- _SELECTED EXTRACT_:

----

Twinkle, Twinkle, Little Star: Why Stars Appear to Twinkle - Skies at Night Are Big and Bright - Bad Astronomy: Misconceptions and Misuses Revealed, from Astrology to the Moon Landing “Hoax” - Philip Plait

Bad Astronomy: Misconceptions and Misuses Revealed, from Astrology to the Moon Landing “Hoax” - Philip Plait (2002)

Part III. Skies at Night Are Big and Bright

If we dare journey beyond the Moon looking for bad astronomy, we'll find a universe filled with weird things waiting to be misinterpreted.

Meteors are a major source of bad astronomy. When two eighteenth-century Yale scientists proposed that meteors were coming from outer space, one wag responded, "I would more easily believe that two Yankee professors would lie than that stones would fall from heaven." That wag was Thomas Jefferson. Thankfully, he stuck to other things like founding the University of Virginia (my alma mater) and running the country, and steered clear of astronomy.

If you go outside on a cloudless night, you might see a meteor or two if you're lucky. If you are not too close to a city and its accompanying light pollution, you'll see hundreds or even thousands of stars. Like meteors, that starlight has come a long way; even the closest known star is a solid 40 trillion kilometers away. And like meteors, those stellar photons end up as so much fodder for our human misunderstanding of the cosmos. Stars have color, they twinkle, they come in different brightnesses, and all of these characteristics are subject to clumsy misidentification.

Bad astronomy can often force the doomsayers out into the open, too. This happened in the years, months, and days leading up to the "Great" Planetary Alignment of May 2000. Last I checked, the world had not ended. Cries of doom always seem to pop up at solar eclipses as well. Long heralded as omens of the gods' ill favor, eclipses are actually one of the most beautiful sights the sky provides.

Finally, in this section we'll travel back in time and space to where it all began, the Big Bang. Something about contemplating the beginning of everything twists our already tangled minds, and descriptions of the Big Bang usually confuse the issue more than unravel it. The irony of the Big Bang, I suppose, is that it is even odder than our oddest theories could possibly suppose.

Chapter 9. Twinkle, Twinkle, Little Star: Why Stars Appear to Twinkle

"Twinkle, twinkle, little star, how I wonder what you are."

- Lyrics by Jane Taylor, music by Wolfgang Amadeus Mozart

"Twinkle twinkle, little planet, can't observe so better can it."

----

- _SUPPLIED MATERIAL_:
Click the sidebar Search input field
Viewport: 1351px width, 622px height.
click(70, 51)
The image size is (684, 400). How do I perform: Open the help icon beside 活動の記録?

----

- _REQUEST 1_:
Reproduce the passage from the astronomy extract, starting at "Meteors are a" and ending at "clear of astronomy.".
- _REQUEST 2_:
According to the astronomy extract, how far away is the closest known star?

- _SOLUTION 1_:
Meteors are a major source of bad astronomy. When two eighteenth-century Yale scientists proposed that meteors were coming from outer space, one wag responded, "I would more easily believe that two Yankee professors would lie than that stones would fall from heaven." That wag was Thomas Jefferson. Thankfully, he stuck to other things like founding the University of Virginia (my alma mater) and running the country, and steered clear of astronomy.

- _SOLUTION 2_:
About 40 trillion kilometers.